EXERCISE GOAL: Could you output, as a numbered list with blank lines left out, the lines of the items starting with the line containing "Click the Skip arrow icon" and going on through the end of the items?

Word and item position data:
━━━━━━━━━━

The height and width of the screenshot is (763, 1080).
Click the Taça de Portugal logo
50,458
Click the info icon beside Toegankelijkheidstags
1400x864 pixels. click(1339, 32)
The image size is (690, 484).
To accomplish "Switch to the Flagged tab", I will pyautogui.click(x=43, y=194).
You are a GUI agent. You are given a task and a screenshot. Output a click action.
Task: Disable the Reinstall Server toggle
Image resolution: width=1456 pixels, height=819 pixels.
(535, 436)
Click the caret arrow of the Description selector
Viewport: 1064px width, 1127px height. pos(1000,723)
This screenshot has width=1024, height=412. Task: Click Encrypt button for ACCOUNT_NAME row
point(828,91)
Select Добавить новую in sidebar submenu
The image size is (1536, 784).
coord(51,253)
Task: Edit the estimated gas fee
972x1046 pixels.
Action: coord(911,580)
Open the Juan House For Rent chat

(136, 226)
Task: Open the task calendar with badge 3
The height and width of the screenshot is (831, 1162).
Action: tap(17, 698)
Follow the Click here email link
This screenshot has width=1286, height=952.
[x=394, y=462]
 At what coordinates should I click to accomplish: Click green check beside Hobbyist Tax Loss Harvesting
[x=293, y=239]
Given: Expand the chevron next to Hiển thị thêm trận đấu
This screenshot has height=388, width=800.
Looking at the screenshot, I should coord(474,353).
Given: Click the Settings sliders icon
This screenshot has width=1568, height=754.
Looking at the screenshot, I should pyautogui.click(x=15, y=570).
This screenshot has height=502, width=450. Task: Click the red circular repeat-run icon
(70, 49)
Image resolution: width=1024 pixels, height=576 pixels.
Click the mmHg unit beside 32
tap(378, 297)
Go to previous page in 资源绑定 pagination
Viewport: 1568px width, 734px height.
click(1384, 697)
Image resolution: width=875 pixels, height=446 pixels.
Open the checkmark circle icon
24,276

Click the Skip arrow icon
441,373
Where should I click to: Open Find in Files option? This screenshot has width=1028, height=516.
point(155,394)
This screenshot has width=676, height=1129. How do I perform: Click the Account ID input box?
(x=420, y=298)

━━━━━━━━━━

SOLUTION:
1. Click the Skip arrow icon
2. 441,373
3. Where should I click to: Open Find in Files option? This screenshot has width=1028, height=516.
4. point(155,394)
5. This screenshot has width=676, height=1129. How do I perform: Click the Account ID input box?
6. (x=420, y=298)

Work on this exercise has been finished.